Justice reminded local officials to apply and reapply for the CARES Act grant funding, which has already awarded over $152 million to 191 cities and counties, before the December 31 deadline. He reminded the residents of Hancock, Marshall, Monongalia, Marion, Doddridge, Harrison, Taylor, Upshur, Randolph, Hampshire, Morgan, Berkeley, Wood, Wirt, Jackson, Roane, Braxton, Mason, Putnam, Kanawha, Fayette, Nicholas, Cabell, Lincoln, Boone, Raleigh, Wayne, Mingo, Logan, and Wyoming counties about the free COVID-19 mobile testing lanes available for the next two weeks, pleading for all who can to get tested. Justice reported that the nation is averaging around 60,000 positive tests a day.

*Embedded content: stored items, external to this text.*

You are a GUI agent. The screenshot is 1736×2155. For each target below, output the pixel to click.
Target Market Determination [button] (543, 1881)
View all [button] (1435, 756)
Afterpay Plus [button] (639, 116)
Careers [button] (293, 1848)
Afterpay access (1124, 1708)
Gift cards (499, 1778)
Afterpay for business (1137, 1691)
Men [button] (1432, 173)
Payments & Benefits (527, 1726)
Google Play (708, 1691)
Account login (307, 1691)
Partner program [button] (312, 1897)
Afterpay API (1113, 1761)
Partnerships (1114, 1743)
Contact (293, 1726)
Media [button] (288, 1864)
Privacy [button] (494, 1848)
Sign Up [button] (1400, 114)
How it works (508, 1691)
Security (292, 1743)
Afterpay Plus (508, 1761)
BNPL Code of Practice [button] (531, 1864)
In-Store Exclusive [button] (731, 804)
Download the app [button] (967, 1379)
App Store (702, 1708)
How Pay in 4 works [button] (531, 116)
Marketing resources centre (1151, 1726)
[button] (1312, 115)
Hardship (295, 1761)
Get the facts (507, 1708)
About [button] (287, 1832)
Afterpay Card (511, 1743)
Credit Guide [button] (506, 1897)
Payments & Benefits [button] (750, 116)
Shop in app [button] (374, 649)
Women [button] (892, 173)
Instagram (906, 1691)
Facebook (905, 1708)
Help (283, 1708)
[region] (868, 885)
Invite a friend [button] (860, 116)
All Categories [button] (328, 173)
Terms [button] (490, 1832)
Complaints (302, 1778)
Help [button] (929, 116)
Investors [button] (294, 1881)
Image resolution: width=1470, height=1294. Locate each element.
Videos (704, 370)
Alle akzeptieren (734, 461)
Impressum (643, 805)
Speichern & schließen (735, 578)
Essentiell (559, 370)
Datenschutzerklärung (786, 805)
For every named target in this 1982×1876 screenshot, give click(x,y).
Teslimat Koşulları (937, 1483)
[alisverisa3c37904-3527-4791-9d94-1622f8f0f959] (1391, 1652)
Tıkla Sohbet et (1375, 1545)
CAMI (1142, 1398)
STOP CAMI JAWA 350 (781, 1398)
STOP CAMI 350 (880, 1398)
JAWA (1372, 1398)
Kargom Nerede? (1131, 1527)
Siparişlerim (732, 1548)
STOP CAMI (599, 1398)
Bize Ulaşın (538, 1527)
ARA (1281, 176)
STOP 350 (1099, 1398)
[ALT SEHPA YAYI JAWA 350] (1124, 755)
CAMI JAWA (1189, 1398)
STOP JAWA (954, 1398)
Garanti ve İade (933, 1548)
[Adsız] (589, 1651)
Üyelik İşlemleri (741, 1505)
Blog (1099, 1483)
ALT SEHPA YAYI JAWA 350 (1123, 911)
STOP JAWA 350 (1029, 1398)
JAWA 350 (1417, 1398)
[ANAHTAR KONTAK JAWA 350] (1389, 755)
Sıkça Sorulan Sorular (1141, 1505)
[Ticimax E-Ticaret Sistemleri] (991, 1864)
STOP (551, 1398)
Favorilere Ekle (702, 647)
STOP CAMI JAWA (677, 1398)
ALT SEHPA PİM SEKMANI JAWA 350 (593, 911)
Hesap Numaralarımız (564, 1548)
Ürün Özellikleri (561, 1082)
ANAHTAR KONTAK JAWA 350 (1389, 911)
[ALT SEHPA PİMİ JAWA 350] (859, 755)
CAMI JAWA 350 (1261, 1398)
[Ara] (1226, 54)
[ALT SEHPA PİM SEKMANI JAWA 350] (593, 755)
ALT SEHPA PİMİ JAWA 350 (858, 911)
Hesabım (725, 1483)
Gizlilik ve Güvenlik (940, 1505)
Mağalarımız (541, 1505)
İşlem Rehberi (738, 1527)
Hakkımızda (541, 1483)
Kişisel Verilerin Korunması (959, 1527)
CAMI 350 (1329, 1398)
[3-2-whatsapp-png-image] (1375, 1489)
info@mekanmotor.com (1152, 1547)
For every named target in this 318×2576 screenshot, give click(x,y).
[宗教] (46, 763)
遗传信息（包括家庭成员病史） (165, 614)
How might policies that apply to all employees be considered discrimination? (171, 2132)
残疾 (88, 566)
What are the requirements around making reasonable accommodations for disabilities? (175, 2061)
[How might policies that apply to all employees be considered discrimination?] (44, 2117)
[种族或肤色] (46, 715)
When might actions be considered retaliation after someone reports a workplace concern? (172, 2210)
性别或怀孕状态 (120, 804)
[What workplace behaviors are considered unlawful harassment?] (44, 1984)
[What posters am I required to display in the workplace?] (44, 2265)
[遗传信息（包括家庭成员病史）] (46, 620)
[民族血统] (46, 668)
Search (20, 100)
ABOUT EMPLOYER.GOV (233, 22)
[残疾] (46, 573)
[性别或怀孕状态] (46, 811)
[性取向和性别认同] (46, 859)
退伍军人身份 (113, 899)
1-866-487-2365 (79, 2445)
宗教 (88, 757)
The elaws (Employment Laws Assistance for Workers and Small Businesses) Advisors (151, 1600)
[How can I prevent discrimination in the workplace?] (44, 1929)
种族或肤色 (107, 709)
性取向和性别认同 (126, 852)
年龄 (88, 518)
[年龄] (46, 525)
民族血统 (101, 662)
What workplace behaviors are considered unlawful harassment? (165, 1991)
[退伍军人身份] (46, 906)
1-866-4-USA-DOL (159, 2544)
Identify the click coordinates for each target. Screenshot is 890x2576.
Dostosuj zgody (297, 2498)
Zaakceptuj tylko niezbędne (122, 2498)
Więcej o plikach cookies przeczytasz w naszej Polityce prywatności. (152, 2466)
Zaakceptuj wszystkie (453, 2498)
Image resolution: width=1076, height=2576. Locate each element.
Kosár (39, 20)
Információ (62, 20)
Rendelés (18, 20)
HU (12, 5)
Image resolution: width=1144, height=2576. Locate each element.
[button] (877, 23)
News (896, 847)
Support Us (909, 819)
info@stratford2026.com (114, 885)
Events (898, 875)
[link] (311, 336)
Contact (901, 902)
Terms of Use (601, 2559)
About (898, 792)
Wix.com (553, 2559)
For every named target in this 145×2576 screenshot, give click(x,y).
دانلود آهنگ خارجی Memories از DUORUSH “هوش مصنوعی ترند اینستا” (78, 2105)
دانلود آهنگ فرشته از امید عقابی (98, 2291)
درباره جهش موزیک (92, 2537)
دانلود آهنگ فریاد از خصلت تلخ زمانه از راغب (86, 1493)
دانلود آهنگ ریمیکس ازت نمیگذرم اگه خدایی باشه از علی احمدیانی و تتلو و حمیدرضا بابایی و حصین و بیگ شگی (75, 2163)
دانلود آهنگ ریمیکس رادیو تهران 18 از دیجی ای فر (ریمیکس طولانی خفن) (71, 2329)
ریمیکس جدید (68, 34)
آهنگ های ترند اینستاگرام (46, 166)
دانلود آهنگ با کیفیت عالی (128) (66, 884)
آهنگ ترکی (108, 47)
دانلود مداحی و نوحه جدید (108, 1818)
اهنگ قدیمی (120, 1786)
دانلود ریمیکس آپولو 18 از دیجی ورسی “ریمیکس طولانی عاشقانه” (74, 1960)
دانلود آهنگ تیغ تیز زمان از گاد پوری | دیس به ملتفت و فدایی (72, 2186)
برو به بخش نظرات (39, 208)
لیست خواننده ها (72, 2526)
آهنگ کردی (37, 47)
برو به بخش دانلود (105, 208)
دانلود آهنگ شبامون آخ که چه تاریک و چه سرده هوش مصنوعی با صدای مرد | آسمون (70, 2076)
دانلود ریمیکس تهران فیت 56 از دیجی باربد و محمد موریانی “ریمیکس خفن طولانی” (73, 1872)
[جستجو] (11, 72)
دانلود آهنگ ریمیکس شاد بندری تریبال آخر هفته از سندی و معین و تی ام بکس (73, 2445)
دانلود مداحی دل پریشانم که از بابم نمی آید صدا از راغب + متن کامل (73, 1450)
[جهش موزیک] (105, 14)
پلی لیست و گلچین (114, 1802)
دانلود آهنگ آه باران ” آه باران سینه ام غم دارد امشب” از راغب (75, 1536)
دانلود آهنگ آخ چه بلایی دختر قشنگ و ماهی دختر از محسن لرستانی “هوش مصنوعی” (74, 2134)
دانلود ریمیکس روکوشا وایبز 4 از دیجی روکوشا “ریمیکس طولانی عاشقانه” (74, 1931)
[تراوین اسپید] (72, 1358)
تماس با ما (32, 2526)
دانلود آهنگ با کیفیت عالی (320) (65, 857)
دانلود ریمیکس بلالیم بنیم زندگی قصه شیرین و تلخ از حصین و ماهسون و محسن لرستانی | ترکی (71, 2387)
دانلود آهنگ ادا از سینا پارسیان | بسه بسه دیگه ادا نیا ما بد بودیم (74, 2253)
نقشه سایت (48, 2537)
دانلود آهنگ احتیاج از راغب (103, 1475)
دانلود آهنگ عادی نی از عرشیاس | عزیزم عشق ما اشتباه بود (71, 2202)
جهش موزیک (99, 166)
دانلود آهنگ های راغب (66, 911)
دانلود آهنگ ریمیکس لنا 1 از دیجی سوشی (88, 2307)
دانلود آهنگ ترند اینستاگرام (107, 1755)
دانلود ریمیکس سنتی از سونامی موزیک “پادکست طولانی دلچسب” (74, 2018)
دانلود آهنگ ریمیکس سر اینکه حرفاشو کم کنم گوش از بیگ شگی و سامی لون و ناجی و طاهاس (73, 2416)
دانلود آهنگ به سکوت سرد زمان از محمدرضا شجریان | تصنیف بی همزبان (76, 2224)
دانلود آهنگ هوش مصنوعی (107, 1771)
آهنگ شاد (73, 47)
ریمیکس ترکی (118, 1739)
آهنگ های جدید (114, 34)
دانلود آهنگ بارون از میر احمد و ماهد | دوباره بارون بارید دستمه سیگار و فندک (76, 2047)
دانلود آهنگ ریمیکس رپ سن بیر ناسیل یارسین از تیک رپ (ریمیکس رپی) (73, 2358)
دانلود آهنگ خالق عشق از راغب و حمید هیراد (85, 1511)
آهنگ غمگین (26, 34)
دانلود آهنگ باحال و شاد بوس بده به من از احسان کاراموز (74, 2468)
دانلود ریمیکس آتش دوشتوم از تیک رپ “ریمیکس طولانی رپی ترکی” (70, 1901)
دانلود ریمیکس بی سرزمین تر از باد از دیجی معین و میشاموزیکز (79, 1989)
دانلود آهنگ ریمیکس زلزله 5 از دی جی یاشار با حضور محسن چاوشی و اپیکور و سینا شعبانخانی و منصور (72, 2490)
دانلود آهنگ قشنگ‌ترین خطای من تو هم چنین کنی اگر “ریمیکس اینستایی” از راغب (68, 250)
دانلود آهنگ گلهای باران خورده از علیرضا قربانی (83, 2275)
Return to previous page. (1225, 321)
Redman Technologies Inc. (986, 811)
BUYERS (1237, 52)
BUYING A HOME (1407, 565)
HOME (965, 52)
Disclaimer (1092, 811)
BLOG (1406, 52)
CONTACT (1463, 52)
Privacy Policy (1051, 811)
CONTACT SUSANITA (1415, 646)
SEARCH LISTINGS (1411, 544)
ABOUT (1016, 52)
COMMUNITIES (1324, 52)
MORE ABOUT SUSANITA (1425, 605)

The state’s current statistics, as of Friday at 10 a.m. on the coronavirus.wv.gov dashboard: Different from the School Alert map, the County Alert map shows most counties in the “Green,” 16 counties in the “Yellow,” Jefferson, Marshall, Wood, Pendleton, Upshur, Gilmer and Clay counties in the “Gold,” with, Berkeley, Morgan, Wirt, Randolph, Mingo and Wyoming in the “Orange,” and Doddridge County in the “Red.” The WV Cumulative Percent of Tests Positive was at 2.83 percent. The Daily Percentage of Positive Cases dropped to 2.99 percent. The state’s 14,269 recovered cases far exceed the number of active cases, at 4,915. Hospitalization was at 188 patients, but the state’s Fatality Rate still stands at over 2.01 percent, with 396 deaths attributed to COVID-19. West Virginia has now tested almost 37.5 percent of its population, leading the nation’s average of over 35.6 percent. West Virginia’s Rt value remains under one percent, as it reports the fifth best Rt in the nation at 0.99 percent, as tracked at https://rt.live/.

WV National Guard Major Adjutant General James Hoyer reported that a member of the National Guard passed from COVID-19. “I know we think sometimes it’s our right not to wear a mask, or it’s our right not to do this. I ask us to take exception to that and think about our responsibility to others,” Hoyer said. “It’s not until you get to it right up in your face at a personal level do you understand the toll this takes on families.”

State Health Officer Dr. Ayne Amjad reminded West Virginians that October is Breast Cancer Awareness month and recommends all women over the age of 40 to get a breast cancer screening. She also warned residents that there is a United Caucus website sharing inaccurate information about COVID-19 situations in the schools.